L’aragosta si fa democratica: crollano i prezzi negli Usa

L'aragosta, un tempo ricca, diventa ora prodotto per tutti (o quasi)

New York – Un’aragosta a 7 euro e 50? Non è una assurda proposta pubblicitaria o il sogno di qualsiasi gourmand , ma la realtà in molti supermercati di New York e dintorni. Lo strabiliante calo dei prezzi di uno dei crostacei più popolari – e finora costosissima prelibatezza dell’alta gastronomia – è infatti dovuto a un forte aumento del volume di esemplari pescati nelle acque del Maine, uno dei piccoli stati a nord della Grande Mela.
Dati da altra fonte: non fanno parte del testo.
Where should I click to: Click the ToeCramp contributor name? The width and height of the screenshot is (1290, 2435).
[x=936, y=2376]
In particolare, il Dipartimento delle Risorse Marine del Maine ha diffuso dei dati che mostrano come l’eccesso di offerta abbia permesso questa forte riduzione del costo per il consumatore. Si è passati, nel giro di venti anni, da 12,7 milioni di kg/anno a più di 57 milioni, una somma quasi quadruplicata che, sebbene presenti un vantaggio immediato per il consumatore finale, rischia di mettere in ginocchio un intero settore produttivo, a causa del disavanzo netto tra offerta (cioè la quantità immessa sul mercato) e domanda (l’effettivo consumo dell’utente finale, dalla ristorazione alla distribuzione).
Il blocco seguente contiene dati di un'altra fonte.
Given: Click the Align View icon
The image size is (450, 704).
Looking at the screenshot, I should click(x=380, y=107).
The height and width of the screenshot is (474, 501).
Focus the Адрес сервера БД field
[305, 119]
Patrice McCarron, a capo della “Maine Lobstermen”, un’azienda che riunisce numerosi pescatori di aragoste, ha precisato che, sebbene il volume del pescato sia aumentato dell’80% in soli cinque anni, coloro che vivono di questo lavoro hanno ridotto drasticamente i guadagni. Nel 2005, infatti, una libbra di aragosta veniva pagata ai pescatori 4,63 dollari (3,48 euro al cambio attuale), mentre il guadagno attuale è di soli 2,25 dollari (1,69 euro), meno della metà in poco meno di dieci anni.

In ogni caso, i consumatori – quelli statunitensi, che affollano i mercati di Chelsea e Brooklyn, e quelli cinesi che spingono la domanda estera - sembrano gradire questa improvvisa manna dal cielo, o dal mare che dir si voglia, e sperano che duri quanto più possibile, per portare sulle proprie tavole un piatto ricco, senza dover dilapidare le casse di famiglia.